Tracking User Behavior

Customers often use search engines to boost some documents. They can do that to promote some elements, to have a better relevance, etc. There is one more common use case: a boost of documents based on the user behavior. We will check how to do it in the following article.

Solution

There are tons of user behavior metrics that an application can track. It can be page popularity, how long the user stayed there, did he click on some buttons or links, has he added the page to favorites or promoted in social media, etc. We will not concentrate on the specific cases here. Instead, I will give you some general advice on using this information in the search engine.

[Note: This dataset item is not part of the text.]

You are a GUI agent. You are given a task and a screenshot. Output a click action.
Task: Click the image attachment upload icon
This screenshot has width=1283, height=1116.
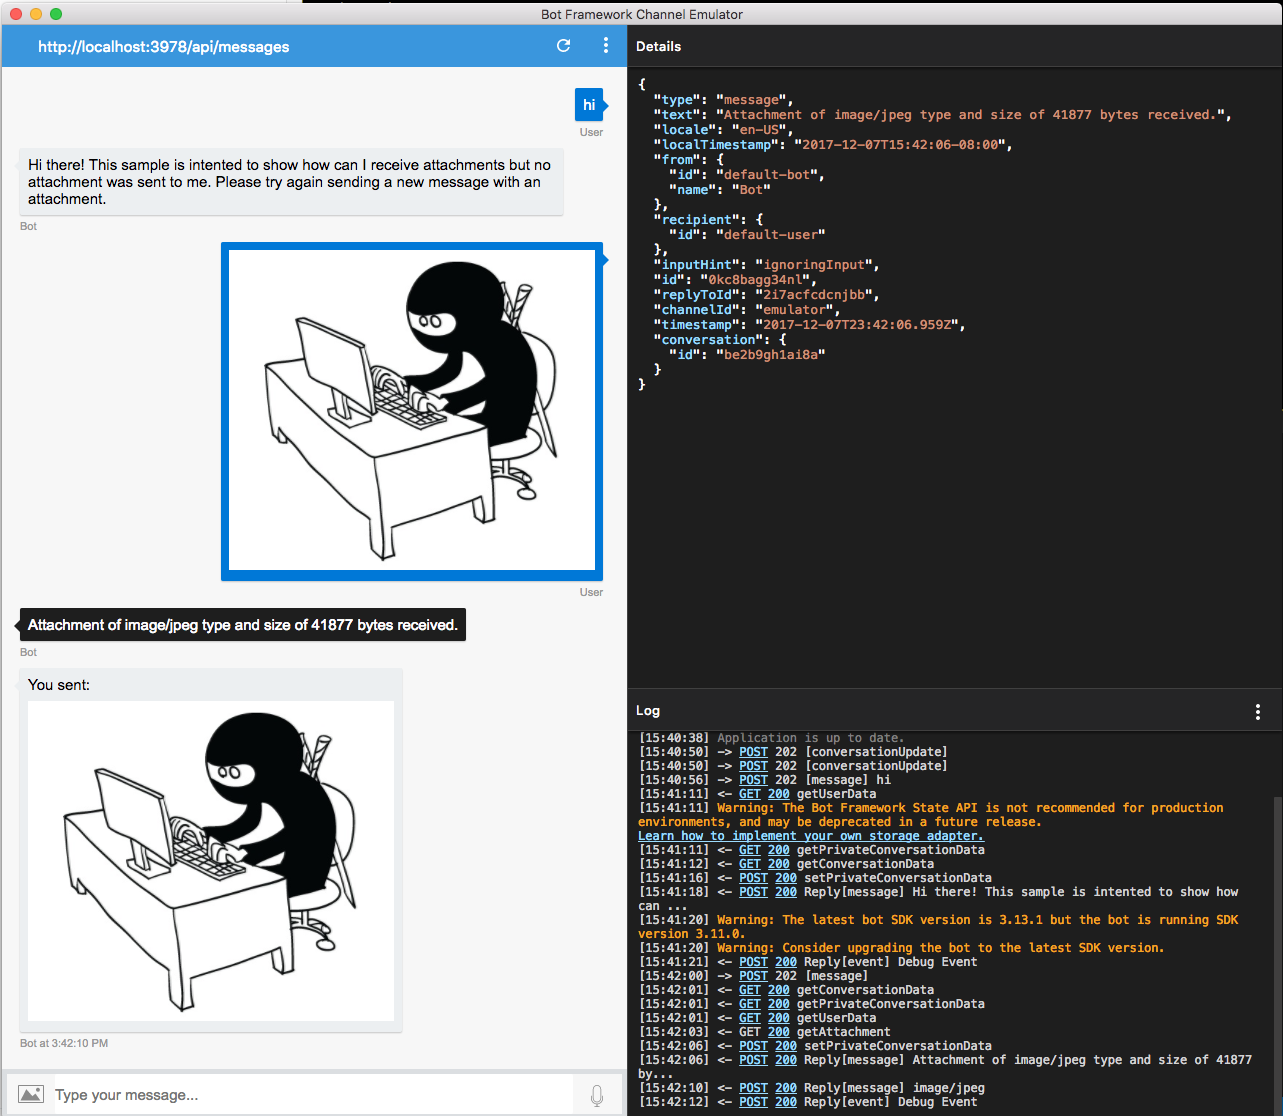[31, 1093]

The typical approach in most cases is to boost some results based on the global page popularity. The better the page, the more popular it is, and so it may be helpful for other users. Popularity may not only mean page views. Depending on the application type, it may be the number of times it has been shared on social media, how many times a user bought a product in e-commerce, how many users are watching the changes in the ticket, etc.

If you want to boost some results based on the global popularity, it is better to start from some threshold. For example, you can boost only articles with at least 1000 views. You can also use formulas to affect the score as a part of the relevance optimization strategy. Another good trick is to boost the popular page and give a minor boost to related articles as they may be interesting for your audience.

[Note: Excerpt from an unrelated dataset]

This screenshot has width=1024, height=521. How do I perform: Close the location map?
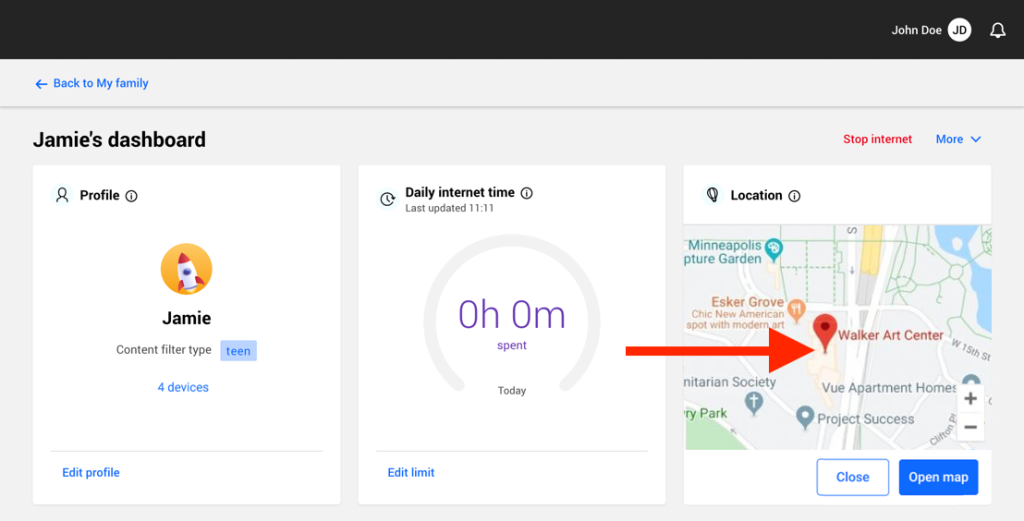point(852,477)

Finally, you can do the same trick per user. In other words, you need to check the specific user's action history and predict the most common pages the one is using, what are one's interests and preferences (e.g., based on tags), and the one may also want to look at. You can put all this information to the search index and then boost specific results for each logged-in user. You may even allow the user to customize his preferences in some cases.

Implementation

Now we are going to implement some of the features described above. We will implement two things:

boost by global popularity;
boost of recommendations per user.

As usual, we are starting by creating a simple index with an appropriate mapping. The mapping contains three fields: title, the global number of views, and who this document is recommended for. The first and the second fields should be clear, while the third will contain an array of user IDs. So, if the current user is on this list, this document will have a boost. Then finally, we will add some test data to demonstrate how this logic works.

curl -X PUT "localhost:9200/tracking-user-behavior"
curl -X PUT "localhost:9200/tracking-user-behavior/_mapping" -H 'Content-Type: application/json' -d'
{
  "properties": {
    "title": {
      "type": "text",
      "analyzer": "english"
    },
    "views": {
      "type": "integer"
    },
    "recommended_for": {
      "type": "integer"
    }
  }
}
'
curl -X PUT "localhost:9200/tracking-user-behavior/_doc/1" -H 'Content-Type: application/json' -d'
{
  "title": "Apple",
  "views": 25,
  "recommended_for": [1, 2, 3]
}
'
curl -X PUT "localhost:9200/tracking-user-behavior/_doc/2" -H 'Content-Type: application/json' -d'
{
  "title": "Orange",
  "views": 220,
  "recommended_for": [3, 4, 5]
}
'
curl -X PUT "localhost:9200/tracking-user-behavior/_doc/3" -H 'Content-Type: application/json' -d'
{
  "title": "Banana",
  "views": 120,
  "recommended_for": [5, 6, 7]
}
'

Now let us build a query that will apply both boosts by the global view and personal recommendation. I will use match_all query just as a placeholder for a better picture. You can replace it with the match query of any other full-text search. Then you see two additional boosts in the should part of the bool query. The first one sets a boost with a factor of 5.0 to all documents with more than 200 views. The second one adds a boost with a factor of 10 to all documents recommended for the current user with ID=7.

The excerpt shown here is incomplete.